## Extract provided
Fast Equality Comparison

Roman Sakno
5y
33.6k
0
4

Article

Preface

Have you experienced the problem of comparing two arrays in a fast way Or comparing two structs? No, I'm not talking about for/foreach loop, used to iterate over elements, for comparison between each other because it's slow. However, for arrays of reference type, it is the only way to do so. This is because the array, actually stores the reference (address) to the real object, instead of its content. Therefore, such arrays are out of scope of this article. Let's concentrate on a situation, when array elements are of value type.

You can say that "wait, there is SequenceEqual method for such purposes". I thought that too. But, this way has the following limitations:

It requires that type T should implement IEquatable interface
If T is not blittable type then equality comparison cannot perform fast bitwise comparison
Can compare two structs of the same type

Moreover, .NET Core 2.x and .NET Framework 4.x have additional restrictions: type T should be of a primitive type. Just take a look at this code. The constrained is caused by private method IsTypeComparableAsBytes. It checks whether the type T is primitive type. Since 3.0, this limitation is fixed. But, it still uses unaligned memory access, because there is no guarantee that the pointer stored in Span<T> is aligned. The unaligned memory access is bad and here you can find the answer why.

In this article, I'll show you how avoid all of these limitations and achieve the best possible performance, when comparing objects of value type and arrays with elements of value types. It is a good demonstration of low-level capabilities of C# and .NET comparable to C++ features, to work with memory directly through pointers.

## Information provided
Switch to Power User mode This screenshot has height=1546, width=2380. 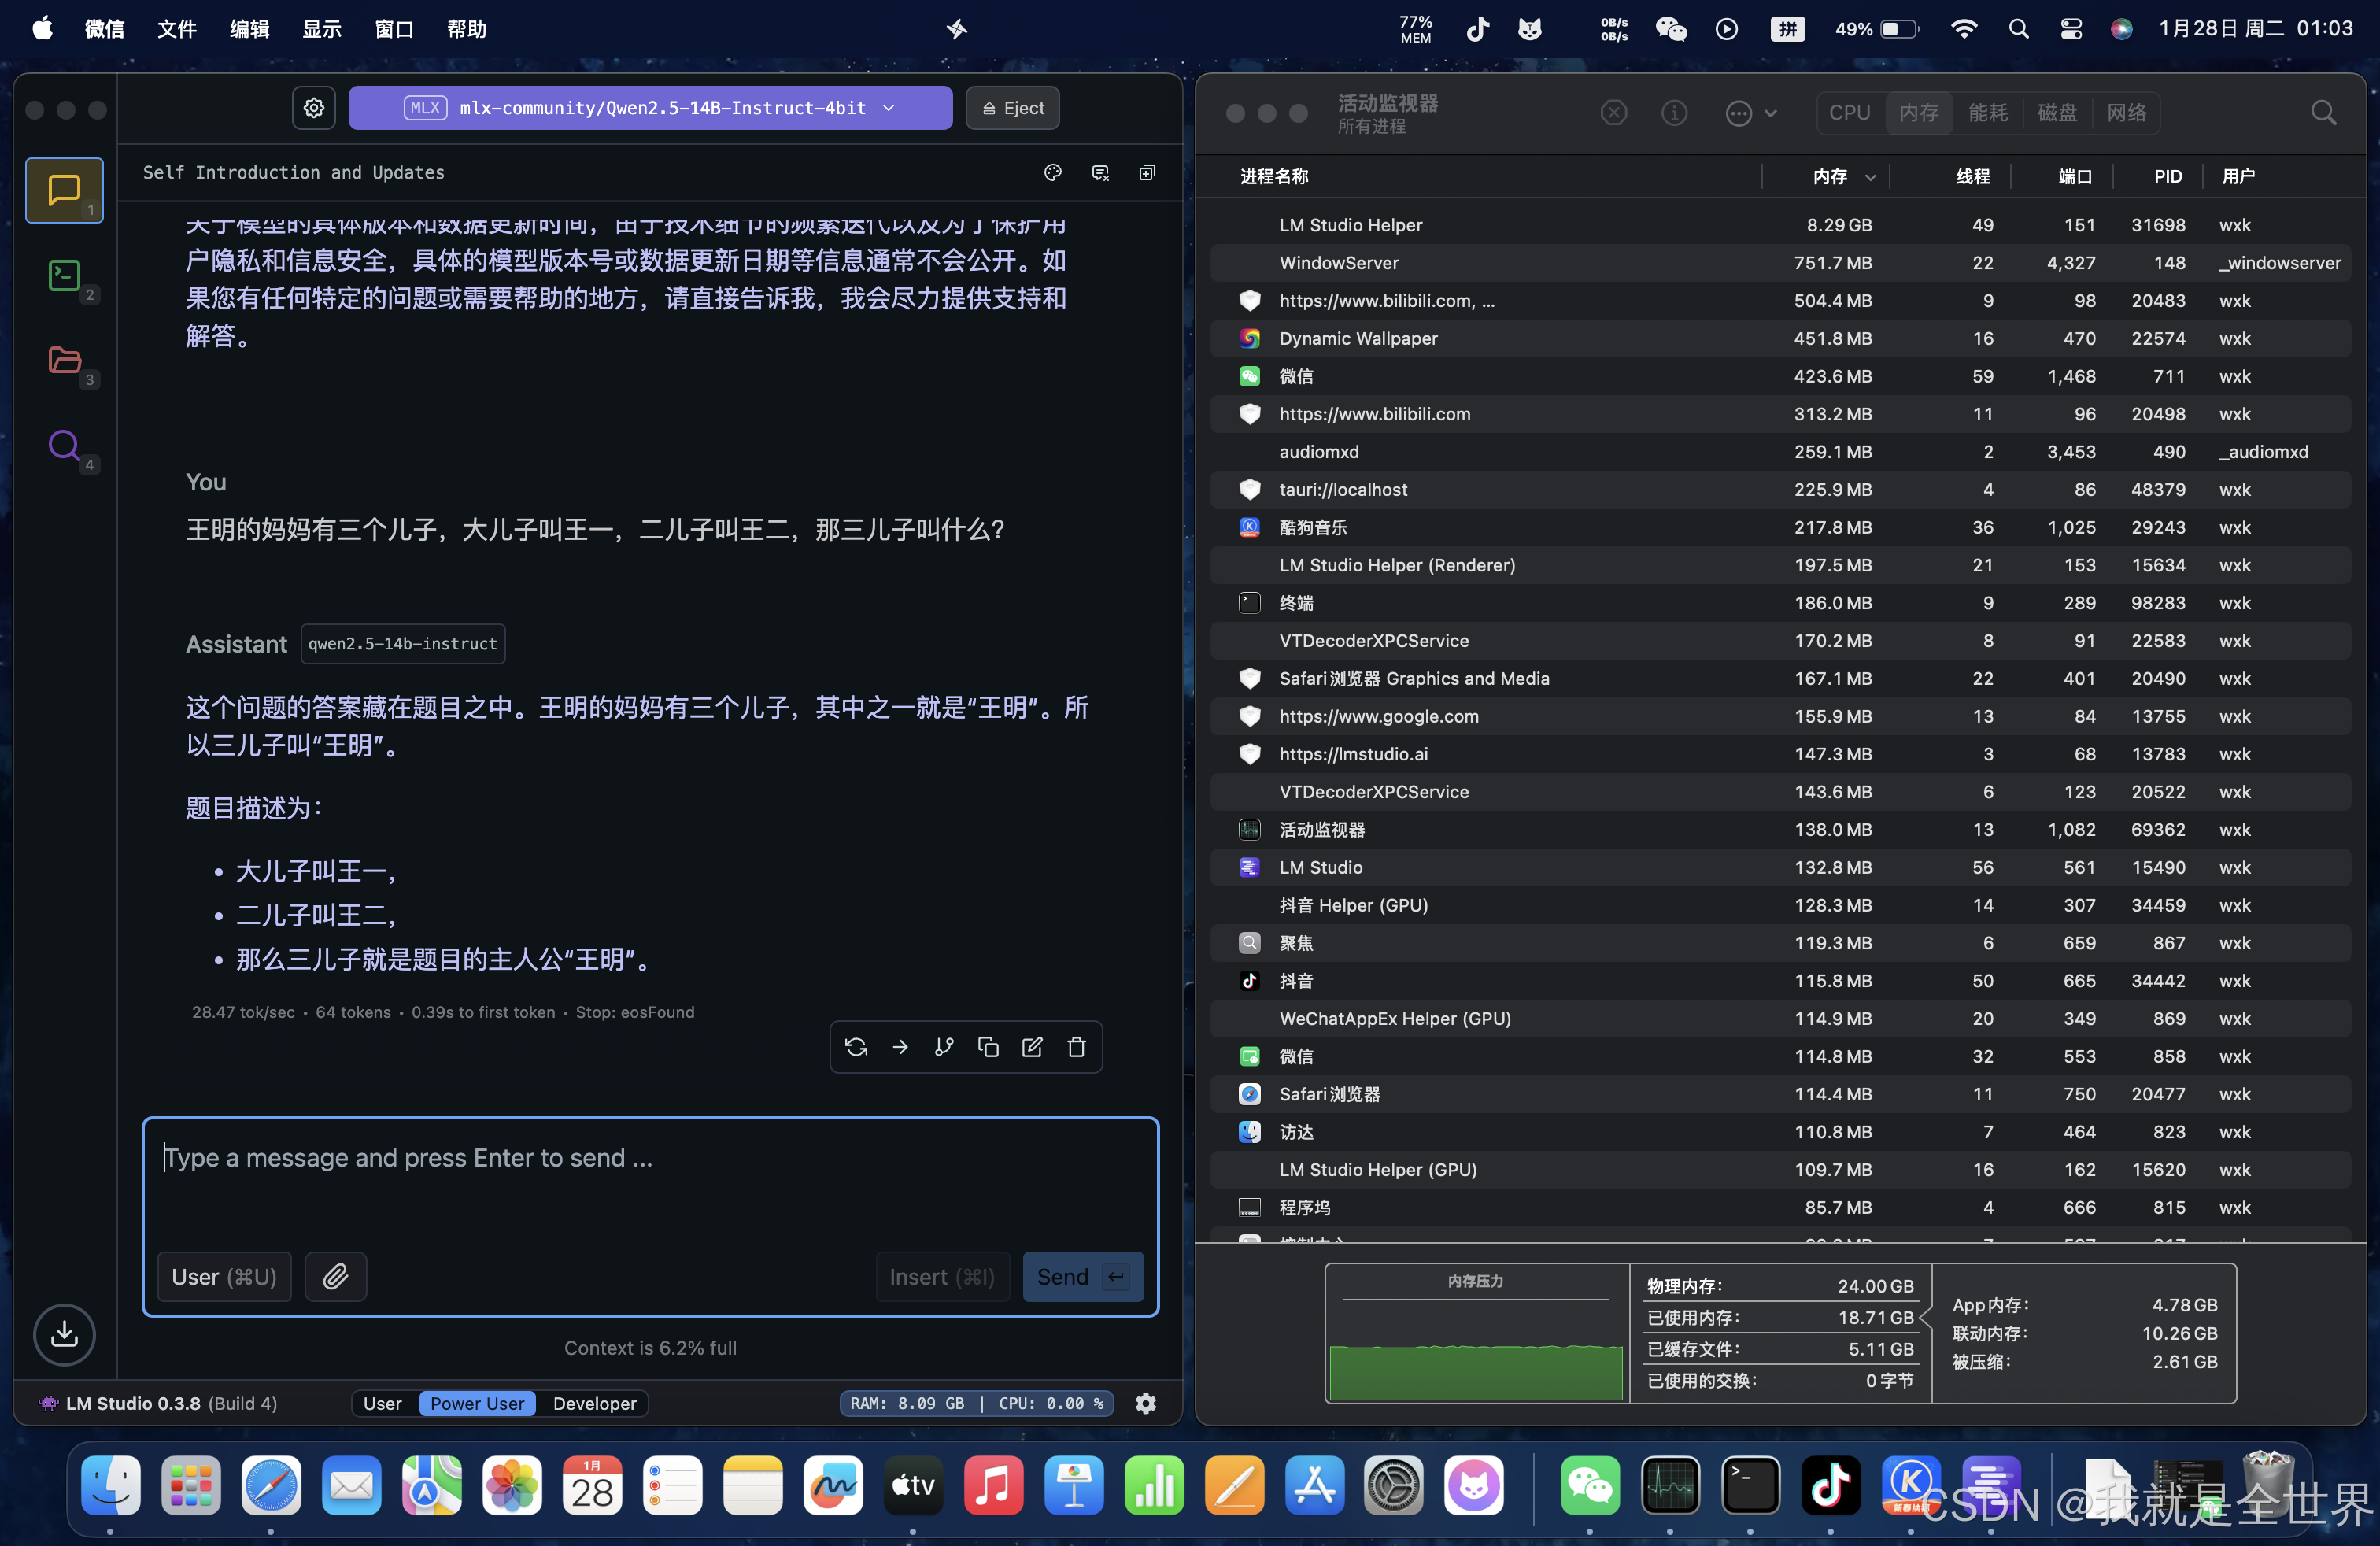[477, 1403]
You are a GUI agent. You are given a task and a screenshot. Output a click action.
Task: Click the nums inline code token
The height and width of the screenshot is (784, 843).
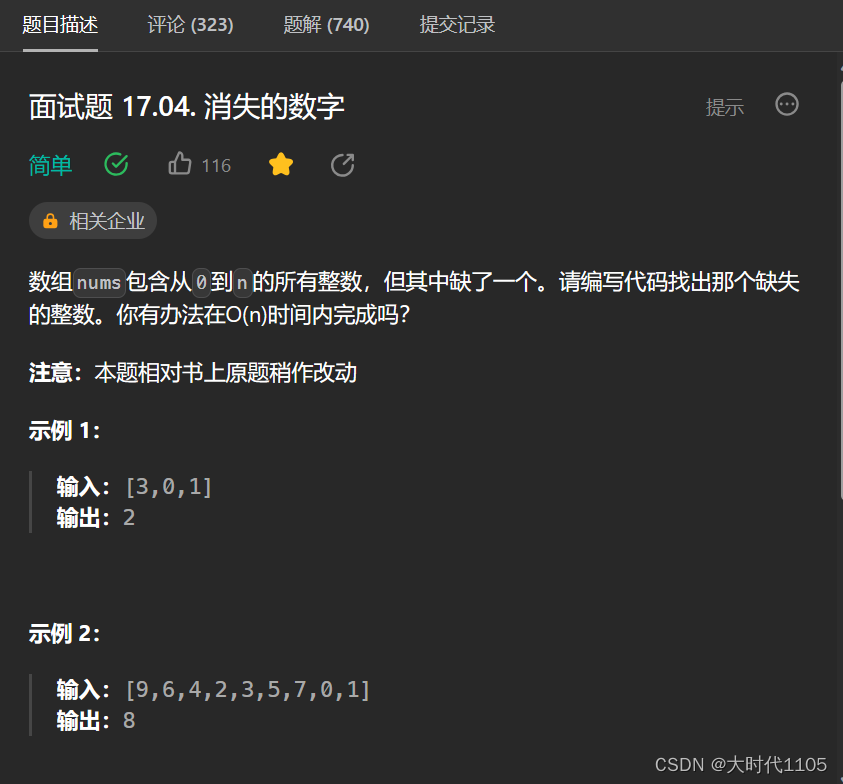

## Brief 1
In the equality comparison article, what does the private method IsTypeComparableAsBytes check?
## Brief 2
Proceed with the equality comparison article from the point where it stops.
The data has no role here.

## Expected answer 1
It checks whether the type T is a primitive type.

## Expected answer 2
Value Types

Before working with arrays, it is necessary to find a way to check equality of two arbitrary value type events, if the type doesn't implement IEquatable interface. To do that, we need to understand the nature of value type. The object of such type represents continuous memory block, regardless of its location - boxed, field, or local variable. From the machines perspective, there is no difference between fields of reference type or value type, inside of struct. Therefore, two blocks of memory can be compared in bitwise manner. Obviously, if all bits in two blocks of memory are equal, then two values are equal as well. Field of reference type is represented as GC trackable pointer, which has native size depending on the underlying platform. Therefore, it is possible to reinterpret a reference, to an object, as native-sized int, e.g. IntPtr. No need to pin it in the managed heap, because no modifications expected. However, false positives are possible, because the pointer can be modified by GC.

It remains to overcome the last limitation: the object of value type should not be moved, by GC during the collection phase. This effect can be achieved by the following ways:

Use pinned reference
Place value on the stack. Stack memory is not touched by GC

I decided to use the second approach for its simplicity. Now, we can define a shape of equality comparison method,

public static bool Equals<T, G>(T first, G second) where T : struct where G : struct

It should take into account trivial situations when T is a primitive type. In those cases, the method can use ceq IL instruction to perform a fast equality check. If size of T is more than IntPtr.Size(native-sized int), then a more intelligent comparison should be performed.

Arbitrary access to the raw memory of value type, in C#, can be done in two ways,

Unsafe class
IL inline assembly with InlineIL.Fody

In the original implementation, I use second approach. For the article, I prefer the first way, because I don't want to blow your mind! Now, we have all of the necessary tools for the implementation of Equals method.

public static bool Equals<T, G>(T first, G second)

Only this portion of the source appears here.